In an exclusive interview with the Geelong Advertiser Graham talked candidly about his form, his efforts to turn it around and leadership pressure.
Media interest in Graham's performances has been strong and the sobs of woe from Cat fans has built to a wail over the past several weeks.
His silence on the subject up to yesterday was deafening.
Confidence is a fragile intangible and although Graham says he brushes the media criticism aside, his coach Mark Thompson believes it does sting.
``I'm sure he feels it,'' Thompson said last week.
Like Graham, Western Bulldogs captain Chris Grant has been battling his own demons this year.
Grant took a hammering from the media last week over his goalkicking, or lack of it. But rather than turn his back, he quickly tackled it head on.
The Western Bulldogs got it right. They organised a media scrum for all and sundry to watch Grant at goal-kicking practice.
It worked.

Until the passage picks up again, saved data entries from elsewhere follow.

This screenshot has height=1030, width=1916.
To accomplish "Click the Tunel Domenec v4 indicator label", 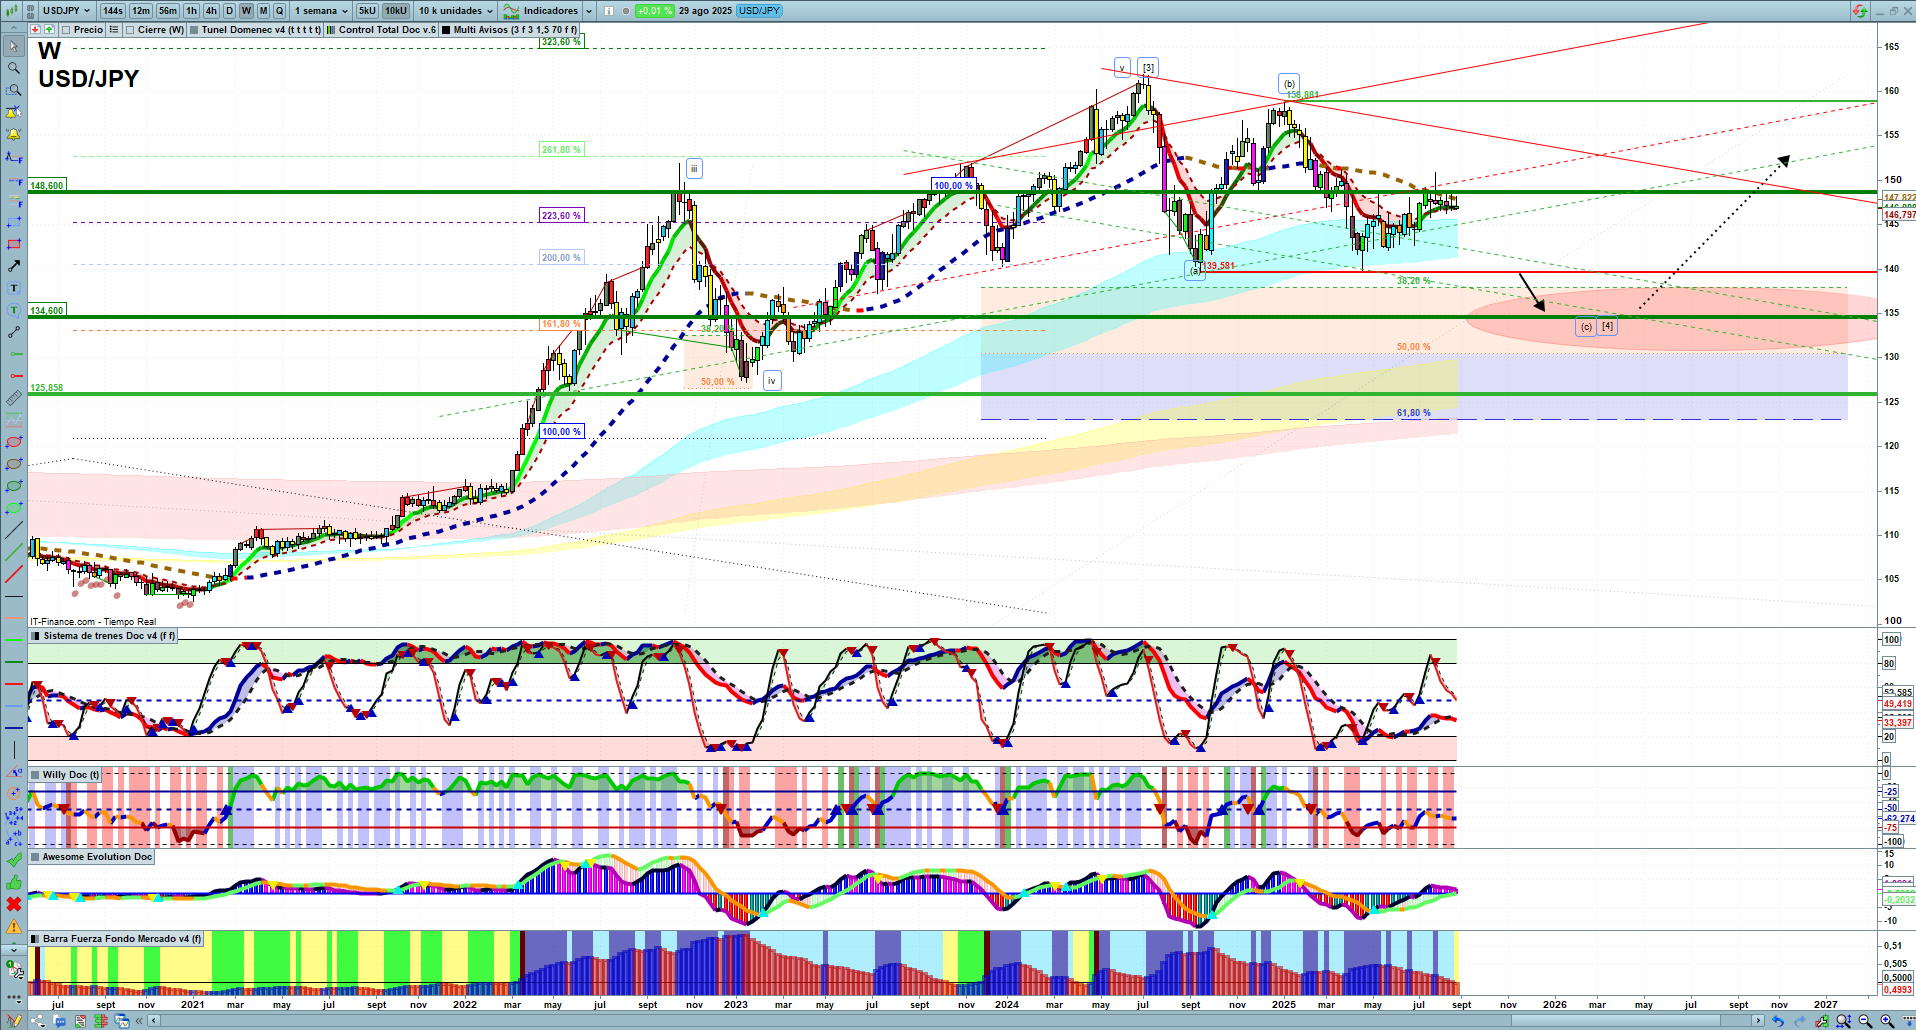I will (x=260, y=30).
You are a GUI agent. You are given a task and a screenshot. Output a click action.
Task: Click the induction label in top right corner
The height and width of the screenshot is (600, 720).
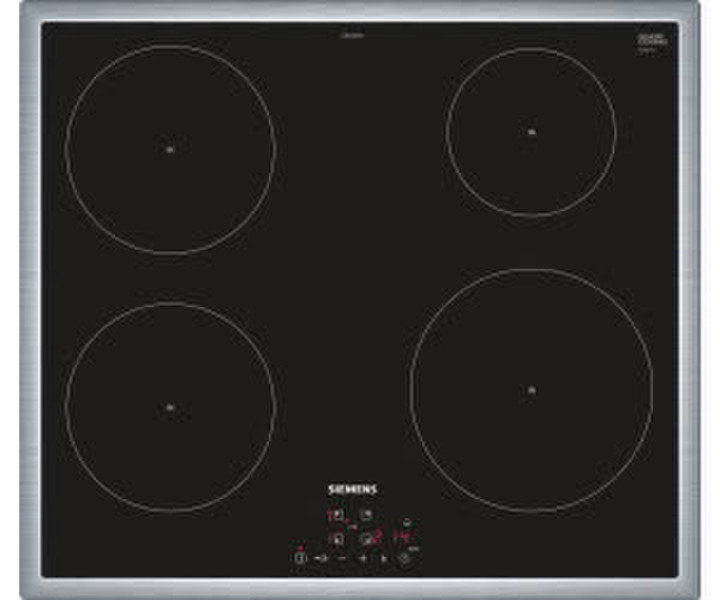click(651, 42)

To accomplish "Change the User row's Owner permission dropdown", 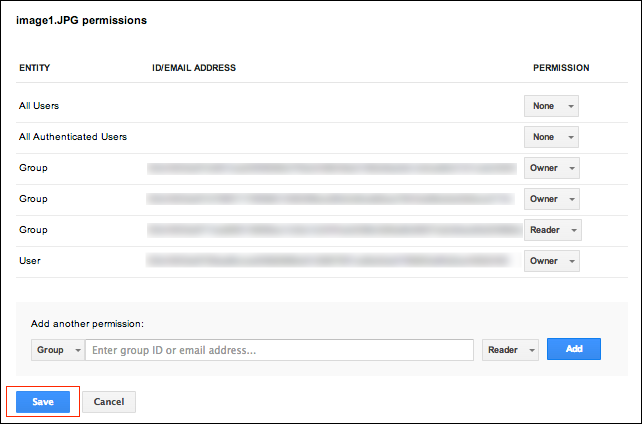I will click(552, 261).
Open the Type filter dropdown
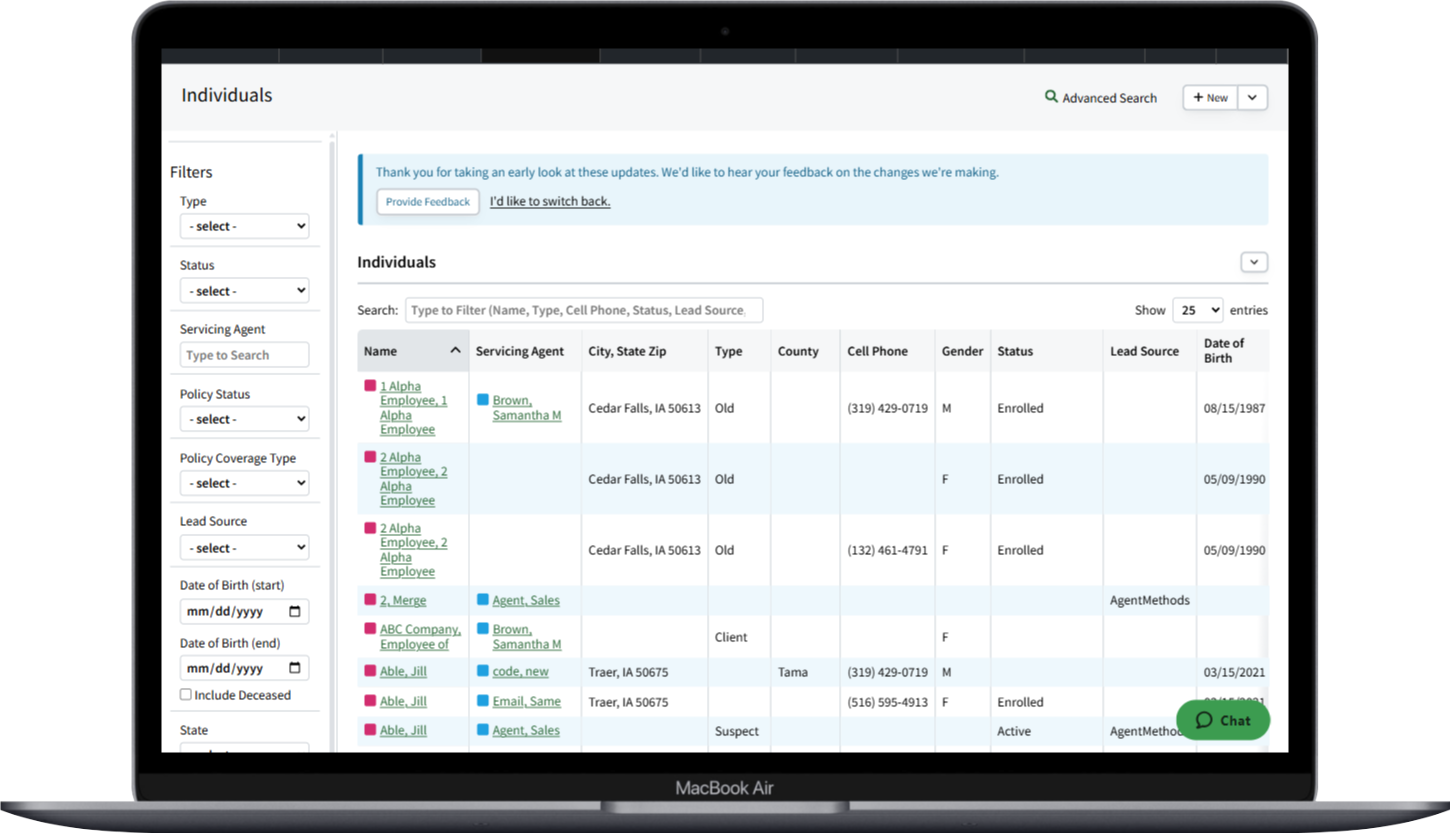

The media hounds stopped circling and moved on.
Grant and the Bulldogs effectively turned what could have been an extended negative into a public positive.
Graham has done the same thing - at last.
Baring his soul is not the remedy to finding a kick, but talking openly about his slump tells the footy world he is positive about turning things around.
Graham revealed that he had recently taken advice from disgraced AFL star Wayne Carey on reversing his form.
The former Kangaroo great had a simple message; get back to the basics.
To many people that would mean getting Graham back into the backline. He has played his best footy there.
For the first time this year Graham revealed he would rather play in the back half. But in keeping with the team plan, and balance, he says he will gladly play forward.
His public declaration on all things relating to his form should please Cat fans, but nothing would please them more now than to see Graham turn it around. Going public at least takes one of the monkeys off his back.